Research by ECDL Foundation and national providers in seven countries has found that self-assessment is a poor measure of digital skills.

More than 80% of 15-24 year olds worldwide are online. This gives the impression that by having access to digital technologies, people, and particularly young people, automatically learn how to use them. People tend to assume that if they own a digital device and know how to use certain applications, then they already have all the necessary skills for personal and professional life.

However, the disparity between self-assessed skills and those measured in practical tests was large. For example, in Switzerland 85% of survey respondents indicated that they were ‘good’ or ‘very good’ in using the internet and email, whereas, in reality, only 34% of them answered the practical questions correctly.

Digital natives

Interestingly, the research also found that there is no proof of the supposed ‘digital native’ effect which would imply that young people who have been brought up with computers are naturals at using them.

Matthew d’Ancona, research fellow at Queen Mary University of London said: “I don’t think you can expect children to know that (digital literacy) instinctively any more than you can expect them to understand Shakespeare or Proust instinctively. It’s something that is taught; it’s a skill.”

Young people particularly lacked productivity skills, such as spreadsheets, word processing and presentation software. These discrepancies could be explained by the difference between digital ‘lifestyle’ and digital ‘workplace’ skills. Young people easily develop skills that are associated with their hobbies: social media, games, online music and videos.


Research findings
The findings were consistent throughout all the analysed countries of Austria, Denmark, Finland, Germany, India and Singapore.

The first clear finding was that self-assessment is a poor predictor of actual performance, and people tend to over-estimate their digital skills. Secondly, digital skills gaps exist in all the surveyed countries in Europe and outside Europe.

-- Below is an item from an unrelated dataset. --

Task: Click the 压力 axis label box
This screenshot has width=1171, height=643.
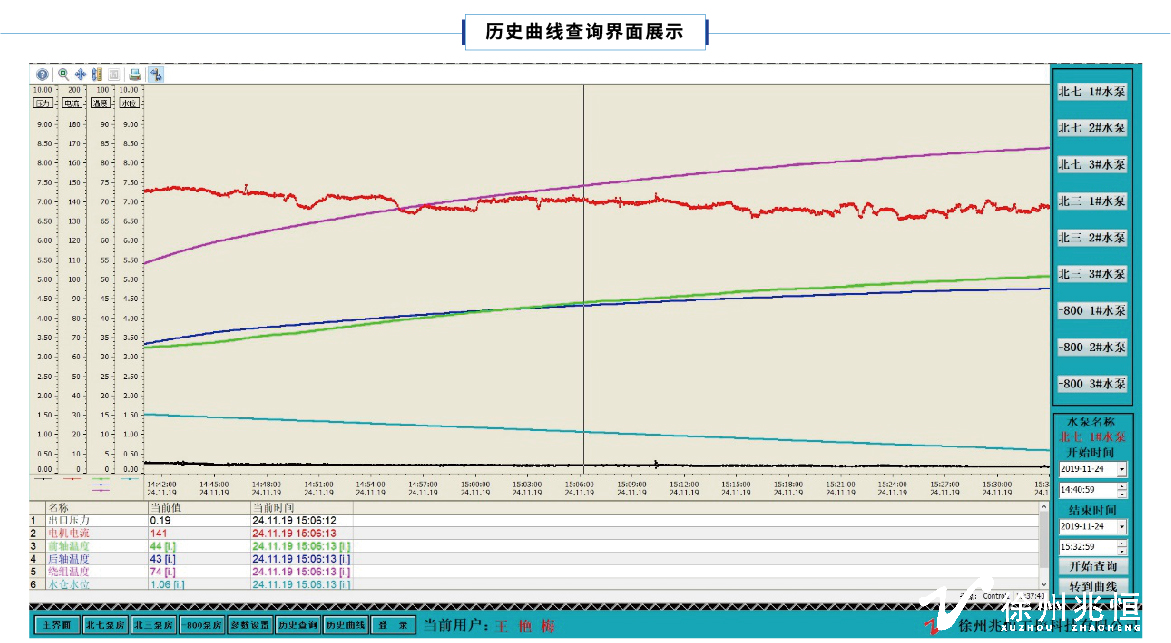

In addition, digital skills gaps are persistent among young people as well as their older counterparts. Finally, people who have previously acquired digital skills certification perform better than those without such a certification.

The report concluded that self-assessment tools should therefore be complemented by a diploma or certificate as evidence of the claimed competence level. This should be taken into account when digital skills policies are formed on international, national and local levels.